Reproduce the following data verbatim, keeping every line as it stands.

··· Exercise inputs ···

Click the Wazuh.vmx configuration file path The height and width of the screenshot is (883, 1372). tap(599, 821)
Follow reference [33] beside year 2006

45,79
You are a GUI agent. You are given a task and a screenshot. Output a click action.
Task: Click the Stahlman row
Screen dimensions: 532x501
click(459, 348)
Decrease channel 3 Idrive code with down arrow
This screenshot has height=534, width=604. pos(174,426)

···

## Result for this exercise
Click the Wazuh.vmx configuration file path The height and width of the screenshot is (883, 1372). tap(599, 821)
Follow reference [33] beside year 2006

45,79
You are a GUI agent. You are given a task and a screenshot. Output a click action.
Task: Click the Stahlman row
Screen dimensions: 532x501
click(459, 348)
Decrease channel 3 Idrive code with down arrow
This screenshot has height=534, width=604. pos(174,426)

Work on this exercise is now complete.